If all loan types performed poorly in the third quarter collectively contributing to quarter-to-quarter increases in foreclosure inventory and foreclosure starts - according to MBA data - changes in employment rates have resulted in higher delinquency rates primarily in the prime fixed-rate loan market.

"We've had a 5.5 million increase in the number of the unemployed in the country over the last year - that compares to about 2 million loans that are seriously past due," said MBA's chief economist and SVP, Jay Brinkmann.

"The biggest increase in delinquent categories for all loans was in 90-day-plus, up 71 basis points, driven by loans pending a loan modifications and workouts."

The prime fixed-rate loans showed the same pattern with a big increase in the 90-day past due - when the foreclosure inventory and the seasonally adjusted past-due number increased 7.8% or at least one payment past due.

At the same time, up to 22.6% of the prime ARM market is at least one payment past due. While delinquency rates in both markets are increasing and the prime fixed rate represents a bigger component, prime ARMs are performing considerably worse than the prime fixed especially in California, Arizona, Florida and Nevada.

MBA data also show a drop in the relative weight of the subprime loan category within the overall delinquency rate. For example, subprime fixed-rate loans continue to perform better. Foreclosure rates for both fixed- and adjustable-rate subprime loans dropped by 16 and 60 basis points, respectively, in the third quarter.

Is the foreclosure crisis floating from the subprime loan market onto the prime loan market?
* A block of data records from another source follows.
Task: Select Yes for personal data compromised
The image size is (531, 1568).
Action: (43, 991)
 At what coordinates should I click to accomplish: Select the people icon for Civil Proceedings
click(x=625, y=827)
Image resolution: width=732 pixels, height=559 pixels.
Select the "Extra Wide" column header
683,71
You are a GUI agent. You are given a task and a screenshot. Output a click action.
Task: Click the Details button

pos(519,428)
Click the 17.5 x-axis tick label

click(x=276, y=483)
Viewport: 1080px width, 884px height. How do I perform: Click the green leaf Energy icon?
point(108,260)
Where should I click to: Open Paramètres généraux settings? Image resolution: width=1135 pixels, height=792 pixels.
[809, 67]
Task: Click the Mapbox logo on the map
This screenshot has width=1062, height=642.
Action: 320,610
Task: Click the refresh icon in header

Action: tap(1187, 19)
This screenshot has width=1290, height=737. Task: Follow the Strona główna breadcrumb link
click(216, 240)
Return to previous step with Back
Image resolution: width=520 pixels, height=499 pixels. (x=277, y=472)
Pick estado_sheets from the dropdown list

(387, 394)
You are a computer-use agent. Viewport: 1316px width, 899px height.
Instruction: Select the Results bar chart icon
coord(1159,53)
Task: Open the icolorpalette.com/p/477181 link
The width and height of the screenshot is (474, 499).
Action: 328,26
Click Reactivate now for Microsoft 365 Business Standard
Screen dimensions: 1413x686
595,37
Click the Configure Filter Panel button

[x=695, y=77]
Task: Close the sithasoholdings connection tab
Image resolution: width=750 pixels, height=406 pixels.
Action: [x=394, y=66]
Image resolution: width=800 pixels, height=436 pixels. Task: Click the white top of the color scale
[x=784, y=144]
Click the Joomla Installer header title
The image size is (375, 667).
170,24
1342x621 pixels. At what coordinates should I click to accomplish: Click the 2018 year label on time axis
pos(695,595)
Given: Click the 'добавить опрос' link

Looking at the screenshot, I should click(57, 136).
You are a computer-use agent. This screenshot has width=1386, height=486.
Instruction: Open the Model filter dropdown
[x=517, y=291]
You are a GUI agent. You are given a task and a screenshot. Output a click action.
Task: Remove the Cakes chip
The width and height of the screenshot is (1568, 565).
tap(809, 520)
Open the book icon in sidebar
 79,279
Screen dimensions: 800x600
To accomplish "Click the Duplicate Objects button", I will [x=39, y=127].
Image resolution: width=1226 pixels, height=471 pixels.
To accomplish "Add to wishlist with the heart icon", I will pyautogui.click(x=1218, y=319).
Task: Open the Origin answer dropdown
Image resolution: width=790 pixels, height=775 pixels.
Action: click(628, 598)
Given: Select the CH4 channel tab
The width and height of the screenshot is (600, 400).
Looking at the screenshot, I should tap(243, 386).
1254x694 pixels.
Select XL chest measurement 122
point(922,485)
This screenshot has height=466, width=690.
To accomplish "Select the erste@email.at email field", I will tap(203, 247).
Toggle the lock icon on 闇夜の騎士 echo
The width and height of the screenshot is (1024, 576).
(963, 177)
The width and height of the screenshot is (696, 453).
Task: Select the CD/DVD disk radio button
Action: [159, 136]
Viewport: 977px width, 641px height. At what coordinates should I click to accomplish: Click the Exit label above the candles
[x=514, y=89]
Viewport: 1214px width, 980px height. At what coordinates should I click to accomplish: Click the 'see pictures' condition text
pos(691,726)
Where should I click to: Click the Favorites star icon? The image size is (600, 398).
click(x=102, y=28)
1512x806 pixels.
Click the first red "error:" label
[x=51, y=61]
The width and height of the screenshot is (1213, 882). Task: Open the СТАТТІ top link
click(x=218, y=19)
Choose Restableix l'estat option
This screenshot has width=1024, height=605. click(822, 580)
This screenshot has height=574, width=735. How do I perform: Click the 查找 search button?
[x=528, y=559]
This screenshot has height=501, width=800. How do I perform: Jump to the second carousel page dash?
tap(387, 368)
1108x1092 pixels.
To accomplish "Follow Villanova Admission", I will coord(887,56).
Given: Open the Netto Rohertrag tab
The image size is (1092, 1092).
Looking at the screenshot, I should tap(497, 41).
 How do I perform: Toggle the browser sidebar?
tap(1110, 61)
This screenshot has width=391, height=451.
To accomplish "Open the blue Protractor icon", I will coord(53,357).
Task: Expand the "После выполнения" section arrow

Yes and no, Mr. Brinkmann said.

Just as his colleague Frank Nothaft at Freddie Mac, who earlier this month at the SourceMedia Loan Modifications Conference in Dallas stated that the industry's newest concern is the performance of prime loans, Mr. Brinkmann sees the prime loan delinquency rates as an indicator of the future market health.

Lenders almost stopped originating subprime loans, particularly subprime ARM loans since the first part of 2007, Mr. Brinkmann said, and some lenders have been holding them into their portfolio, or in a sense somewhat improved the quality of the loan by modifying a subprime ARM loan into a subprime fixed-rate loan.

Normally loans tend to default in the first there years. Since the market is walking its way through the peak default period for these loans, the expectation is that it will improve. The problem though is the job market.